Put simply – all sincerely-held religious beliefs are protected, even if you belong to a religion of one.
Next, the question shifts to undue hardship. There is an exception to the religious exemption if an employer suffers an “undue hardship” by making that exemption:
Title VII requires an employer, once on notice that a religious accommodation is needed, to reasonably accommodate an employee whose sincerely held religious belief, practice, or observance conflicts with a work requirement, unless doing so would pose an undue hardship. Under Title VII, the undue hardship defense to providing religious accommodation requires a showing that the proposed accommodation in a particular case poses a “more than de minimis” cost or burden.
United will presumably argue that statistically-grounded concern over the health of its workers more than meets any “undue hardship” burden.
While most legal scholars agree and Employment Division v Smith remains the law of the land (a 1990 Supreme Court decision written by the late Justice Antonin Scalia holding that neutral laws of general applicability do not violate the Free Exercise Clause of the First Amendment [i.e. religious freedom]), that decision has been whittled away by the conservative majority on the Court and is seen to be in danger of being overturned. That’s relevant, even though United is a private actor, because those displaced employees may try to collect unemployment and it will be up for states to decide whether to award that on the basis of a religious exemption.
Jacobson v Massachusetts, a 1905 case in which the Supreme Court upheld the authority of states to enforce compulsory vaccination laws, also remains on the books. This case also does not apply to United, but suggests a certain tolerance on the part of the Court for vaccine mandates.

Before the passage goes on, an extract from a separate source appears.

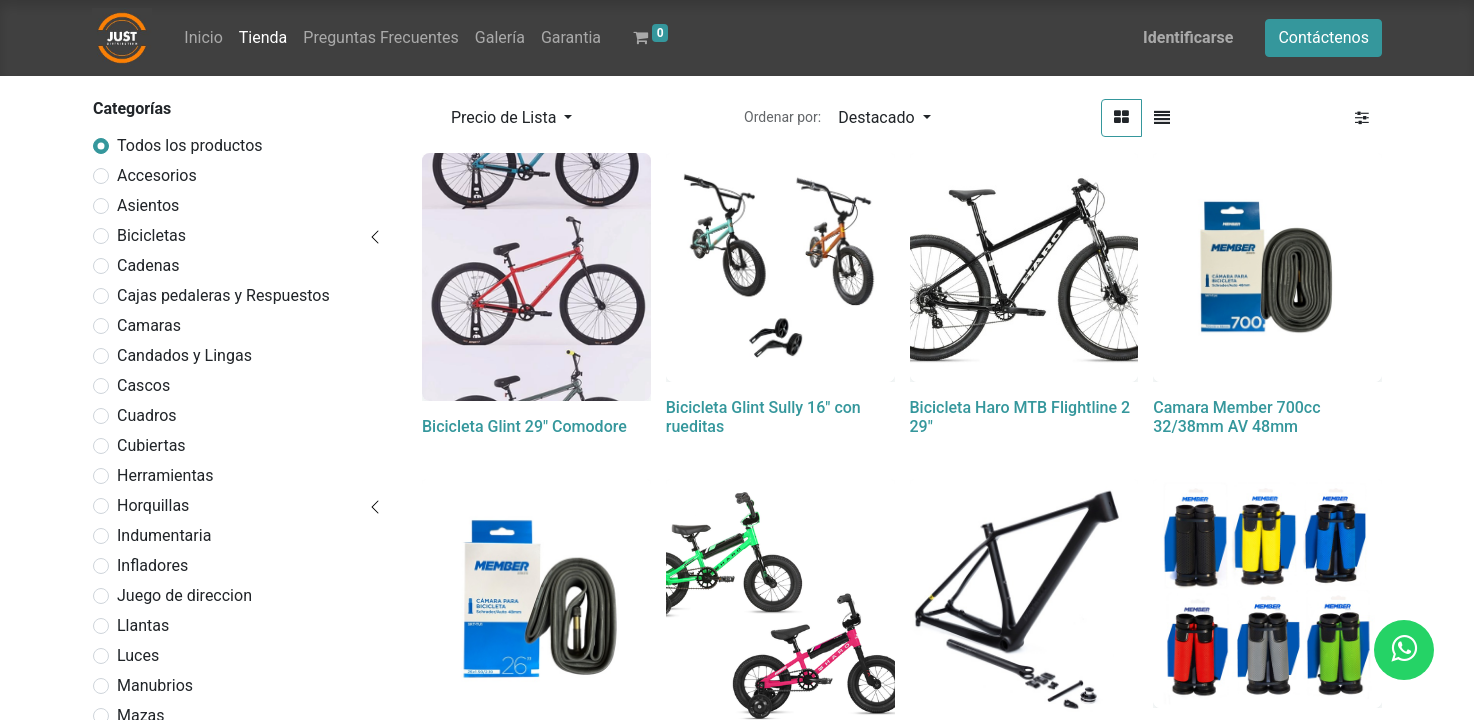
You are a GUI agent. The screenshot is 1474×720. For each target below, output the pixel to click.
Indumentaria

My own assessment is that nearly 100% of the “religious exemptions” requests fall not based upon theological concerns (Christians, for example, have historically supported vaccines), but political concerns centering on mistrust of government. Nevertheless, the Supreme Court has shown great deference to religious freedom over the last year, even at the expense of competing rights, and it would not surprise me to see a 5-4 or 6-3 majority do so again in the context of vaccine mandates.
But someone has to draw the red line for the lawsuits to begin and it appears that is precisely what United is doing.
Unless United caves, the lawsuits will start coming in next month and there are already lawyers lining up to take the cases pro bono. United’s strong insistence on keeping the unvaccinated away from work marks a fascinating test case that could work its way all the way up to the Supreme Court.